BEGIN Given text

Operational Responsibility is a deeply contrarian concept — but it shouldn’t be
We use Operational Responsibility (OR) at Palantir because it is the fastest and most correct approach to delivering mission critical software to production — and your organization can too. In this post, we unpack what OR is, how we do it, and why, counterintuitively, it is the only way to deliver serious software. If this speaks to you, reach out — we will help you get there whether you want help with your existing toolchain or want to try ours. Winning the future fight depends on America’s greatest strength, our software advantage.
Operational Responsibility at Palantir
We initially built Palantir Apollo as internal infrastructure to help us manage the thousands of microservices deployed to production environments. Apollo has transformed our upgrade process, from the high-risk, labor-intensive annual projects of a decade ago to a seamless and nearly invisible daily routine.
By leveraging Palantir Apollo, we have:
- Increased Efficiency: Thousands of upgrades are now performed daily, without active monitoring by software developers or any impact on end-users.
- Reduced Risk: Frequent software upgrades minimize the chances of encountering issues related to legacy code or outdated systems.
- Improved Debugging: With regular updates, developers are more likely to be familiar with the relevant code when issues arise, leading to faster and more effective debugging.
Apollo alone was not enough to manage the scale of software deployment so we invested in centralizing operations, specialized teams, and promoting a culture of owning production.
Production Ownership: Specificity drives a higher bar of deployed product in production. Enter operational responsibility, which emphasizes engineering owning production. By assigning a team to each deployed software piece, they are recognized as the experts in that code and best placed to address any emergent issues. Since building an ethos of operational responsibility into each new product team or network, we have seen significant improvements in stability.
Put the Pebble in the Right Shoe. Expediting Issue Resolution
We began onboarding product teams to receive direct notifications when their product triggers an alert on a deployed customer stack. Baseline and product teams signed “deployment agreements” in which they agreed they would not log into the front end or view data. This approach allowed us to grant software developers (those writing the code) access to alerts related to their deployed products. As a result, stability and uptime saw an immediate boost.
When a developer is paged numerous times for the same issue and they are the “last stop” for finding a solution, they are highly motivated to resolve the problem. Unfortunately, before implementing this approach, valuable information about production software behavior often failed to reach the product teams responsible for writing the software. With operational responsibility, software developers are now writing code to help themselves debug, creating an incredibly efficient feedback system.
The primary objective of operational responsibility is to accelerate issue resolution and increase the signal-to-noise ratio by always paging the person best equipped to fix the problem first. While operational responsibility is a strategy that should yield increased stability, the ultimate goal is to make firefighting (issue resolution) more efficient and effective.

END Given text

- _Challenge 1_
From the post on Operational Responsibility, write out the passage that begins at the words "By leveraging Palantir" and stops after the words "more effective debugging.".
- _Challenge 2_
Rewrite the paragraph of the post on Operational Responsibility that begins "We began onboarding product teams" as a short bulleted list that keeps its main facts.
- _Challenge 3_
List the labels of the gains that the post on Operational Responsibility says Palantir achieved by leveraging Palantir Apollo.

BEGIN Recorded information

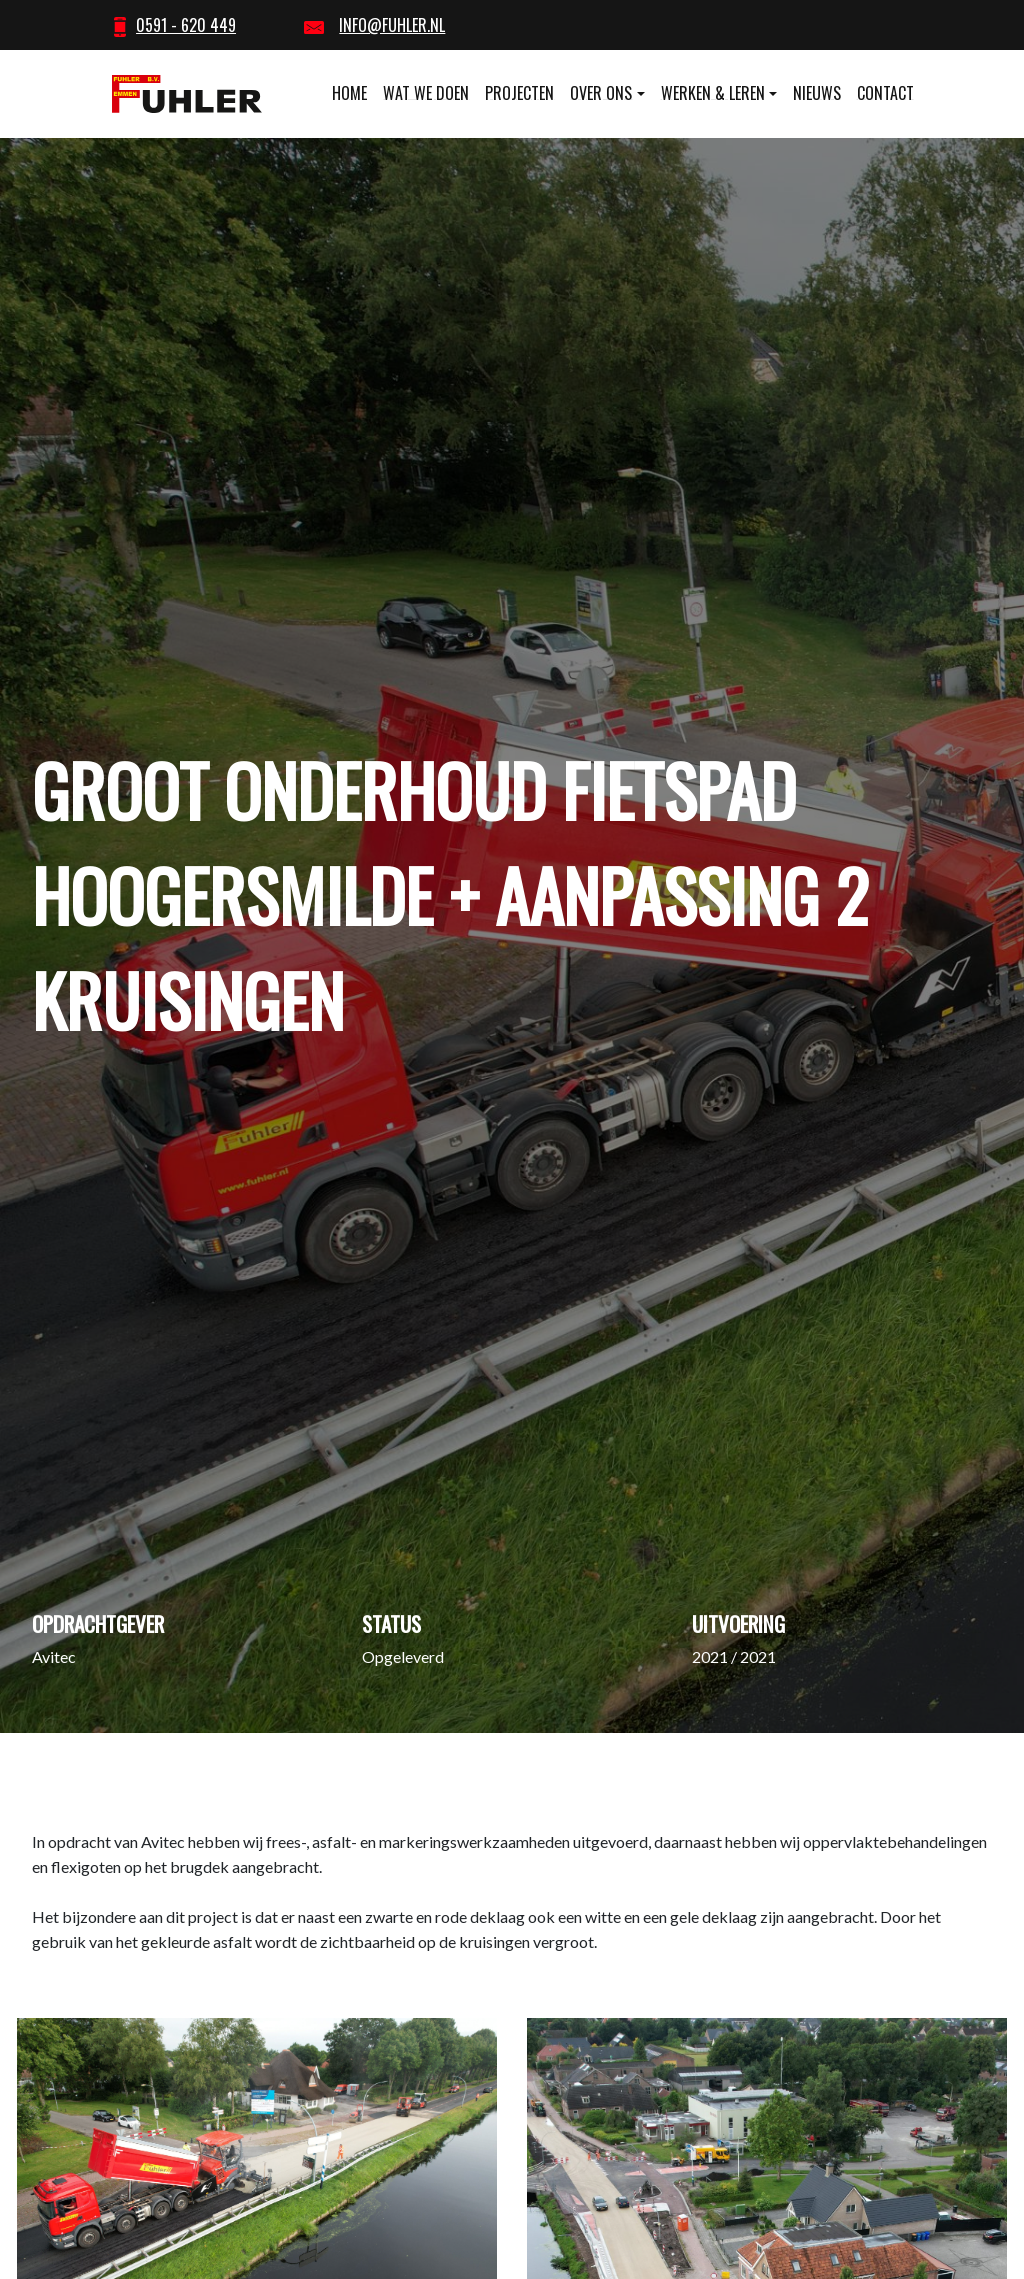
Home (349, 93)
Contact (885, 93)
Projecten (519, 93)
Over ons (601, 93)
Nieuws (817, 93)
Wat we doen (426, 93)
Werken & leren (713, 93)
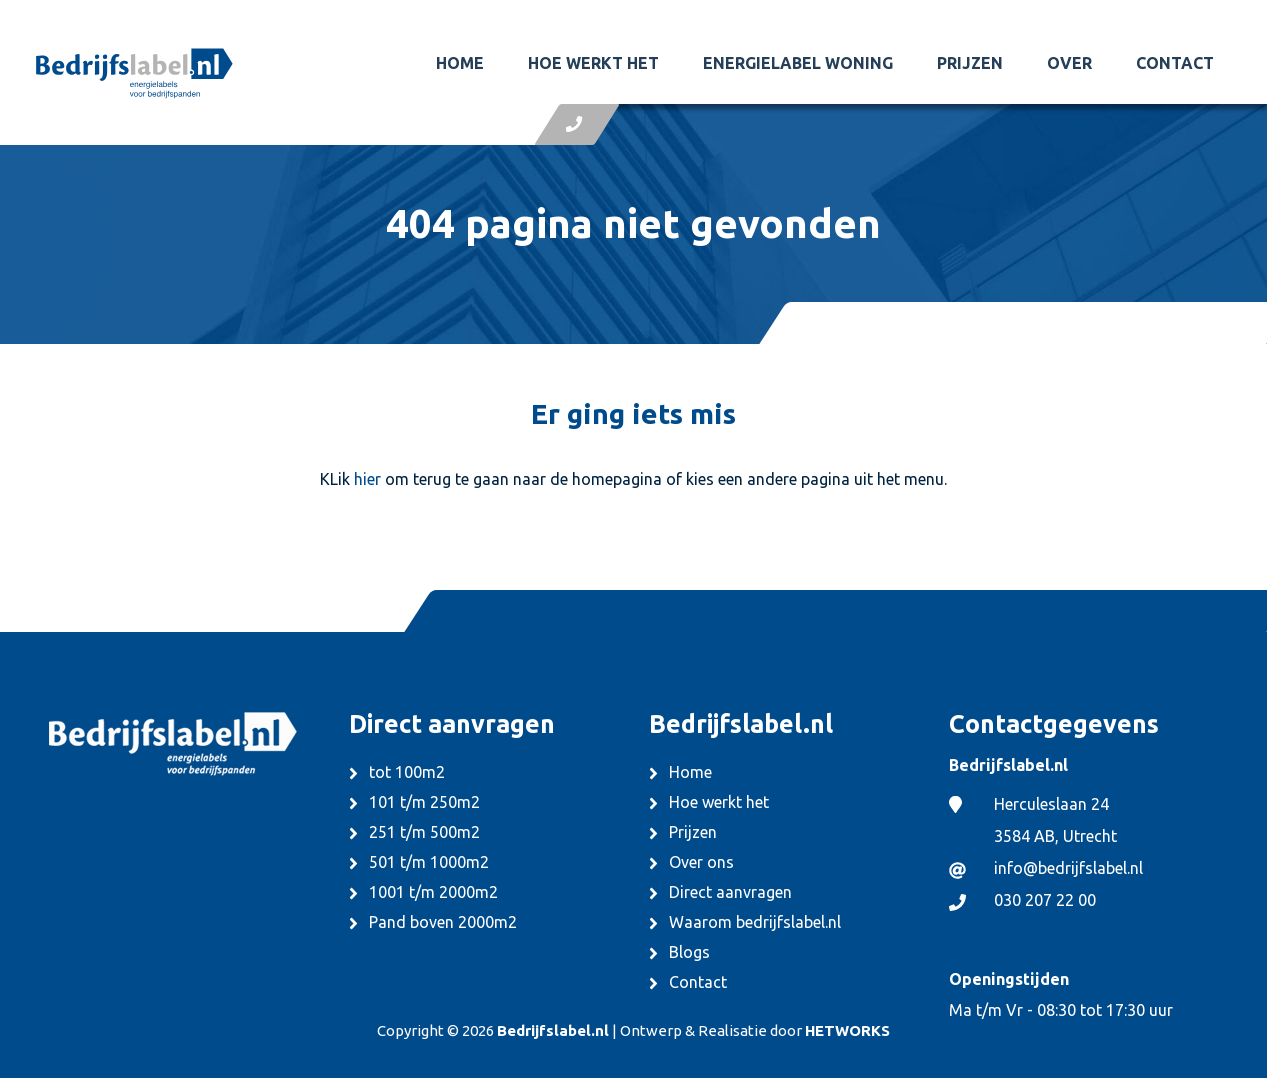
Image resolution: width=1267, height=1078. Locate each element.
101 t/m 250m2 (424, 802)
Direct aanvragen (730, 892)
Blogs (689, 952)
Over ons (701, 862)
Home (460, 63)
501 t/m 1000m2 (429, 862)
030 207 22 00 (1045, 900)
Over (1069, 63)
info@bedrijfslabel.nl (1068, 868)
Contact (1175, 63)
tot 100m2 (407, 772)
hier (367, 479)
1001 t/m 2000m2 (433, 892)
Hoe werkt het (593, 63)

END Recorded information
BEGIN Recorded information

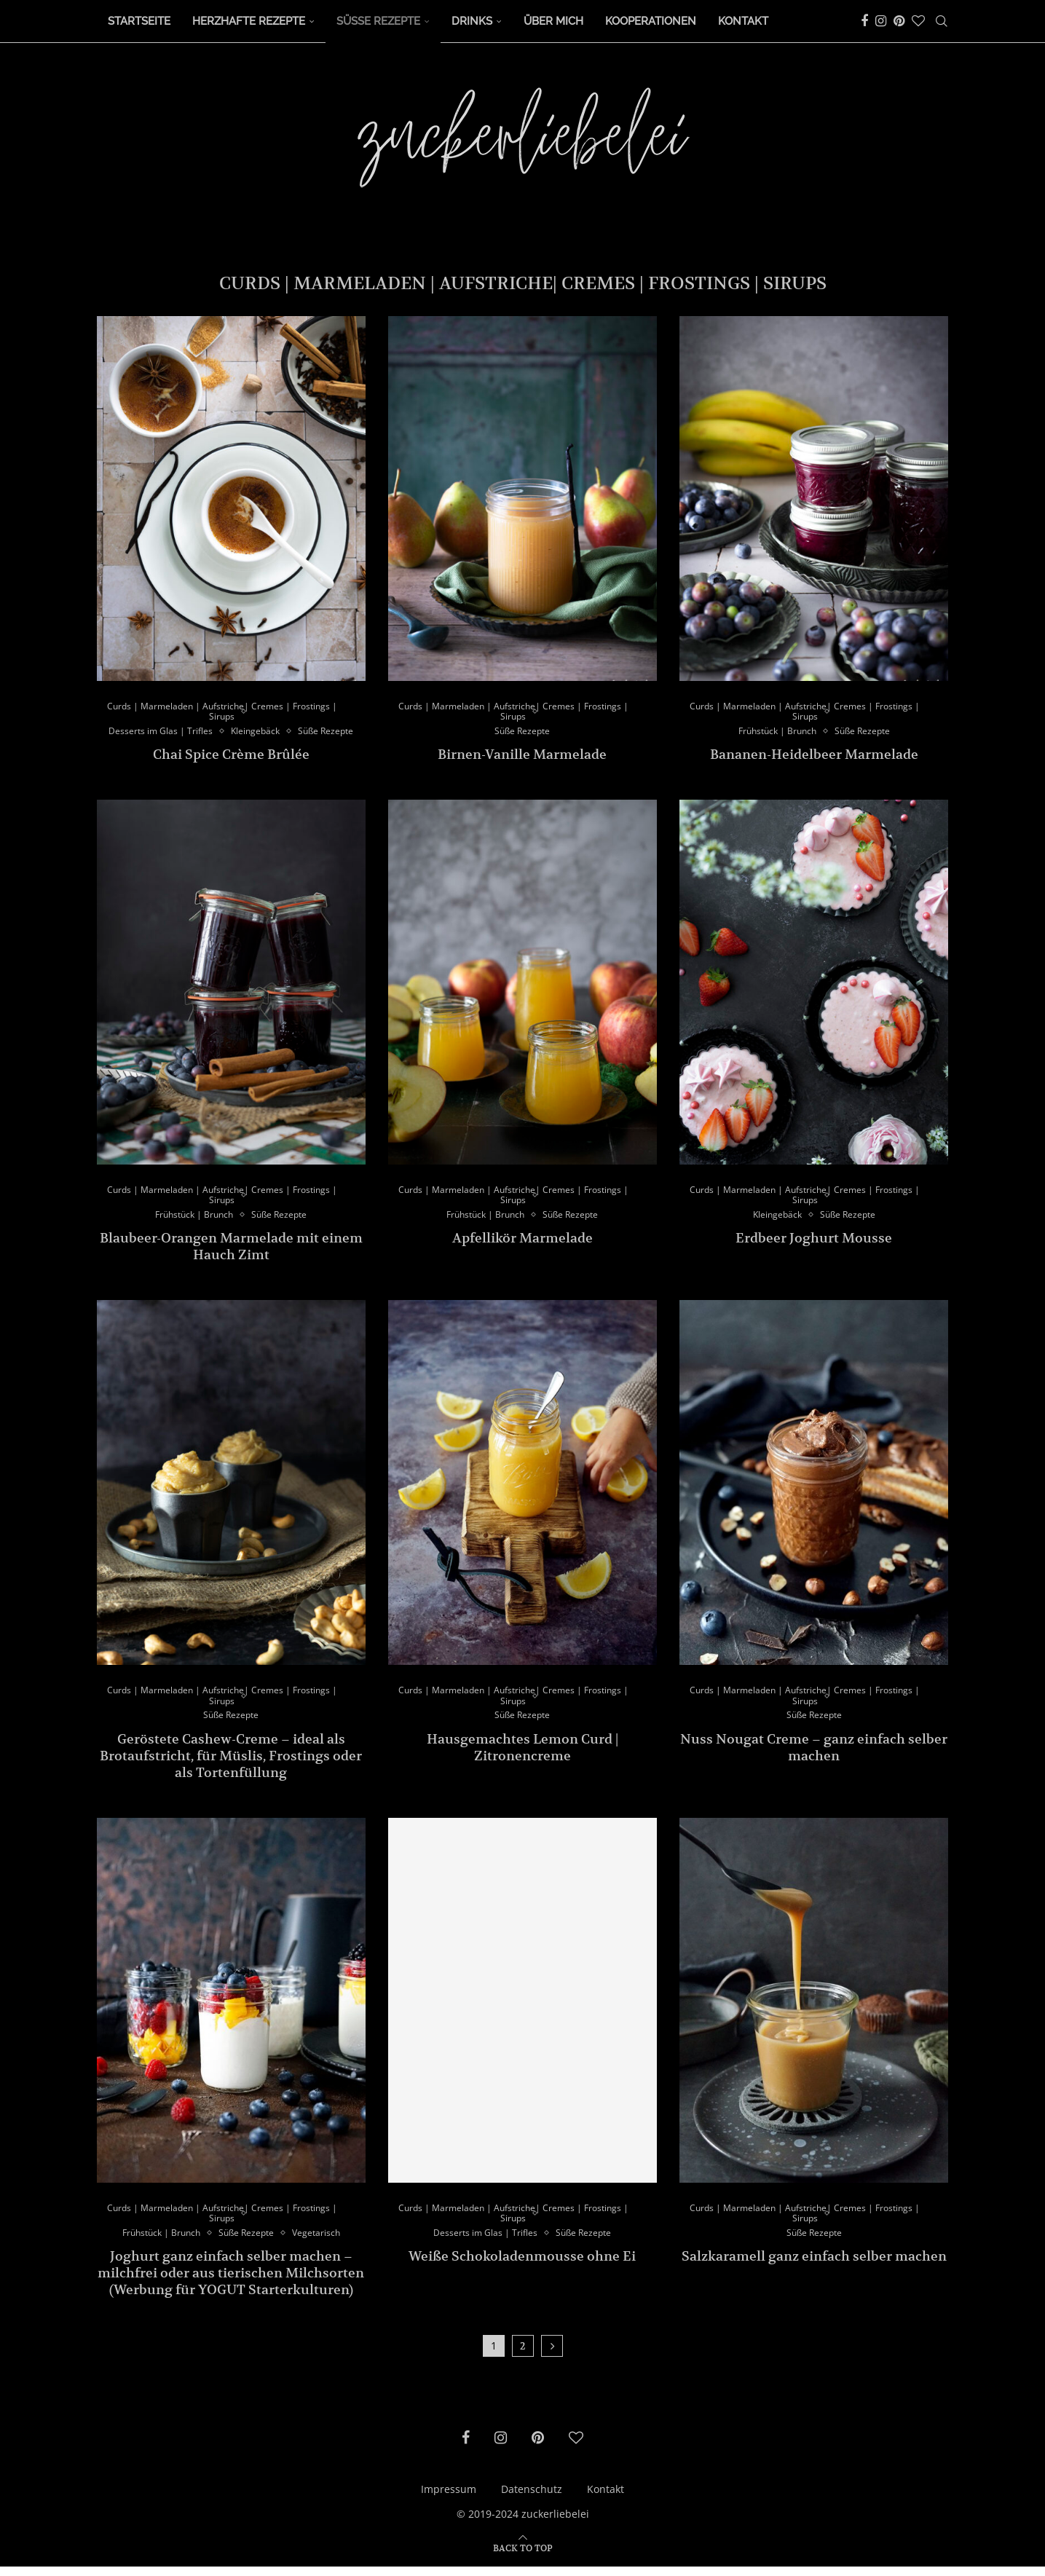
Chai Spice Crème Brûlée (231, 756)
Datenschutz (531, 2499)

END Recorded information

- _Full response 1_
By leveraging Palantir Apollo, we have:
- Increased Efficiency: Thousands of upgrades are now performed daily, without active monitoring by software developers or any impact on end-users.
- Reduced Risk: Frequent software upgrades minimize the chances of encountering issues related to legacy code or outdated systems.
- Improved Debugging: With regular updates, developers are more likely to be familiar with the relevant code when issues arise, leading to faster and more effective debugging.

- _Full response 2_
- Product teams were set up to get direct notifications when their product triggers an alert on a deployed customer stack.
- Baseline and product teams signed "deployment agreements," promising not to log into the front end or view data.
- This let software developers, the people writing the code, access alerts for their deployed products.
- Stability and uptime improved immediately.

- _Full response 3_
- Increased Efficiency
- Reduced Risk
- Improved Debugging